--- Provided text ---
* * *

Group working together on a project with papers covering the table.

Taking time to capture and describe the impact of your service-learning (SL) and community-engaged learning (CEL) can be a valuable tool in advancing your career. We’ve compiled some tips for you.

All Colleges at Boise State ask faculty to self-reflect on their teaching, research, and service, but reporting formats and department priorities vary widely. A group of faculty met at a Service-Learning (SL) roundtable to hear the strategies of Dr. Sasha Wang, Professor of Mathematics, for making a case for her SL in Faculty 180. Below are some of the ideas shared at that roundtable.   

Elevate your SL on Faculty 180 through your narrative.

Connect your work with institutional mission and goals.

  • Describe how your SL or Community Engaged Learning (CEL) work ties to your college’s mission by demonstrating community engagement, expanding experiential learning, and embedding career education.
  • Frame your SL/CEL as one way to triangulate critical student outcomes: educating students, cultivating workforce skills, and preparing for their career.
  • Investigate in advance what your department and your chair value. If they value community engagement, emphasize that; if not, focus more on teaching.

Focus on your SL teaching achievements:

  • Share student feedback. Use student quotes from your students’ reflections in your narrative.
  • Share community partner feedback. Invite them to comment on the impact of your partnership; make this a regular topic when you check-in with them during the semester and debrief with them after the semester.
  • Cite well-established theory that provides evidence that SL is an effective way to teach.

Highlight your SL/CEL as service to the department and the community.

  • Your public recognition cultivates department recognition to the community (this is a kind of department service).
  • All the time you spend collaborating with community partners (in planning and implementing SL projects) could be highlighted as “service” (this may vary by department).

* * *

--- Data listing ---
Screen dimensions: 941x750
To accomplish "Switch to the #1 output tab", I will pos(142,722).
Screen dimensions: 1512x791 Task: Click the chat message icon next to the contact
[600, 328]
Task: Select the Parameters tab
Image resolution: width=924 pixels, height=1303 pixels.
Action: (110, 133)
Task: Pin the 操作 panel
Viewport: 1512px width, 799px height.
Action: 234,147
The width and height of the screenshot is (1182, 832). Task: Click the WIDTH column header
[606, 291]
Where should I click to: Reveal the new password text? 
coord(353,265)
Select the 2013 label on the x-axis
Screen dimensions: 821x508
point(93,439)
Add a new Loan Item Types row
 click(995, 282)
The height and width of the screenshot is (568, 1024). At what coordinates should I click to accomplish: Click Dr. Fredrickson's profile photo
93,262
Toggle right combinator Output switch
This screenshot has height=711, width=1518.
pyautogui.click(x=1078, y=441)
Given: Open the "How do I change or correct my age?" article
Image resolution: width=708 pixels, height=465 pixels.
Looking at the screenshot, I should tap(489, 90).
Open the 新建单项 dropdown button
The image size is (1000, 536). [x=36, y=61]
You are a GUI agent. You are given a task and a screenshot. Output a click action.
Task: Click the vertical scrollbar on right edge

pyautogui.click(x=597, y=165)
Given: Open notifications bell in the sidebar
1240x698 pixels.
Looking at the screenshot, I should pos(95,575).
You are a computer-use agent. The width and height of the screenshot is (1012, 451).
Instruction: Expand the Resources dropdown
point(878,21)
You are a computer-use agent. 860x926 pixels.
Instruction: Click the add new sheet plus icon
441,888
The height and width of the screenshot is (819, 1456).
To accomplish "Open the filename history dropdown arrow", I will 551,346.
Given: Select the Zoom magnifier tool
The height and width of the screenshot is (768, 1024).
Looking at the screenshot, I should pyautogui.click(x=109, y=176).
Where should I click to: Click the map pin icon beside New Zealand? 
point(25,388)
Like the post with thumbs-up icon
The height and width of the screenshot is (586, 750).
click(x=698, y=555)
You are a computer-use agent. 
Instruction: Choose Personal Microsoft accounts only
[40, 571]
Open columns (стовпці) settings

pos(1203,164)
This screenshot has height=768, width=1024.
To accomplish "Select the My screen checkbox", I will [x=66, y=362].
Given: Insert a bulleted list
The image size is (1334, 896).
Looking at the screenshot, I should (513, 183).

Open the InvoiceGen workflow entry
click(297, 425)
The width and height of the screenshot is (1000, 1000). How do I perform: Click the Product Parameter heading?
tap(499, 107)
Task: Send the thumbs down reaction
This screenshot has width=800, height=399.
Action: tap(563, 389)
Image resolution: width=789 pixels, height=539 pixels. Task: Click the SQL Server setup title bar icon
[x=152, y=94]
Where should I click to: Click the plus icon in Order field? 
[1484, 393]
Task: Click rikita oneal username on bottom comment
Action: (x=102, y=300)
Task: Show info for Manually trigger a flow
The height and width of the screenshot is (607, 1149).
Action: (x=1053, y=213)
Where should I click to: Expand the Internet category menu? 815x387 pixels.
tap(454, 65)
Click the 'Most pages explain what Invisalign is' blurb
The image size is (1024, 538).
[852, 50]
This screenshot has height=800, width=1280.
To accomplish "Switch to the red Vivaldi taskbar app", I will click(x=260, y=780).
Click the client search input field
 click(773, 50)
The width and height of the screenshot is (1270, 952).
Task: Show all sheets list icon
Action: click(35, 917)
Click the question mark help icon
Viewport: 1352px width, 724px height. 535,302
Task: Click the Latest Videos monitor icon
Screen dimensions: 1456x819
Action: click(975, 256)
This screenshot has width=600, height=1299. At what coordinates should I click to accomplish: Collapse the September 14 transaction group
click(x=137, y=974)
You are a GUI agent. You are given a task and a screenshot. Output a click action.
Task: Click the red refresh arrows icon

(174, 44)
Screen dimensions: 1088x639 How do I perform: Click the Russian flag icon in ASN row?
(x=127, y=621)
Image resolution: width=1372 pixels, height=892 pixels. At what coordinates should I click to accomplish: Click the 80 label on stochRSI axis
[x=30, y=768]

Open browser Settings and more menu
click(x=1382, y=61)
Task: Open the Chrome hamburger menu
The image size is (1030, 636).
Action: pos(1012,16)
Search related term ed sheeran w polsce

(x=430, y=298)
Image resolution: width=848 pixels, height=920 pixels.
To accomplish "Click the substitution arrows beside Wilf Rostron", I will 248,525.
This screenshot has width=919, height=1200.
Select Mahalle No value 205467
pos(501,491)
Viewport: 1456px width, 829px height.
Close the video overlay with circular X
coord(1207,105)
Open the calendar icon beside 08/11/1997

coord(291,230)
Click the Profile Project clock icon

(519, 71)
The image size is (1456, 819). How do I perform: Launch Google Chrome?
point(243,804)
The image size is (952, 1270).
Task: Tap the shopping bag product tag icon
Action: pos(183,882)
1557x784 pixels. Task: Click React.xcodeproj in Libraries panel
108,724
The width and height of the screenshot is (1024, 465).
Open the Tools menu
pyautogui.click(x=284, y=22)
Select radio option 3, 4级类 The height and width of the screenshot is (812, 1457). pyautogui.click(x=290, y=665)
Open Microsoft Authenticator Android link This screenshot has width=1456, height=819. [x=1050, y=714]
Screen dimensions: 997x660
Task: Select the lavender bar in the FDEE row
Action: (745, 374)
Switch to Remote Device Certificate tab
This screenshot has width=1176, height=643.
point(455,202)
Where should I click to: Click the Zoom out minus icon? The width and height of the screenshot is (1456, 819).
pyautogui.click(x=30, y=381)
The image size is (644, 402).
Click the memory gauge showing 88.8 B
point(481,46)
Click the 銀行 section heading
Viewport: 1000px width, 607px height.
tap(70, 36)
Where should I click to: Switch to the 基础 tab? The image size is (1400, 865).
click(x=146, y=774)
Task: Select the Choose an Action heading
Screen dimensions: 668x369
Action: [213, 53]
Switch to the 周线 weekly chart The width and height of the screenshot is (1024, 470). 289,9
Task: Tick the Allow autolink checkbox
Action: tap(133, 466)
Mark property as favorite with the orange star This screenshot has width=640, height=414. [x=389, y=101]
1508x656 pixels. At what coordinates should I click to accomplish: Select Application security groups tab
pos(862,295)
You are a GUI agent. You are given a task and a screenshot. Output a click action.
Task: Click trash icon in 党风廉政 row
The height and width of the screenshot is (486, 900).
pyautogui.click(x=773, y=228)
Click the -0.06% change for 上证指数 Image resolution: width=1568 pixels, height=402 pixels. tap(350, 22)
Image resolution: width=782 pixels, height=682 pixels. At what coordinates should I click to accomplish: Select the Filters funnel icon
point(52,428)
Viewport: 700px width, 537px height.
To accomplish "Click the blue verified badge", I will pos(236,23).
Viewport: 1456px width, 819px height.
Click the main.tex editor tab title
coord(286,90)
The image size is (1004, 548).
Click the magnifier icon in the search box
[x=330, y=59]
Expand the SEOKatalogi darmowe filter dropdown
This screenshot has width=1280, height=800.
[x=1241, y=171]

* * *

--- Problem set ---
1 – Summarize the service-learning text in two sentences.
2 – List the critical student outcomes that the service-learning text says SL/CEL can triangulate.
3 – Write out the part of the service-learning text from "All Colleges at" to "for their career.", word for word.

--- Answers provided ---
1 – Drawing on strategies that Dr. Sasha Wang, Professor of Mathematics, shared at a Service-Learning roundtable, the text offers Boise State faculty tips for presenting their service-learning and community-engaged learning in Faculty 180 through their narrative. It advises tying this work to institutional mission and goals, focusing on teaching achievements backed by student feedback, community partner feedback and well-established theory, and highlighting the work as service to the department and the community.

2 –
- Educating students
- Cultivating workforce skills
- Preparing for their career

3 –
All Colleges at Boise State ask faculty to self-reflect on their teaching, research, and service, but reporting formats and department priorities vary widely. A group of faculty met at a Service-Learning (SL) roundtable to hear the strategies of Dr. Sasha Wang, Professor of Mathematics, for making a case for her SL in Faculty 180. Below are some of the ideas shared at that roundtable.   

Elevate your SL on Faculty 180 through your narrative.

Connect your work with institutional mission and goals.

  • Describe how your SL or Community Engaged Learning (CEL) work ties to your college’s mission by demonstrating community engagement, expanding experiential learning, and embedding career education.
  • Frame your SL/CEL as one way to triangulate critical student outcomes: educating students, cultivating workforce skills, and preparing for their career.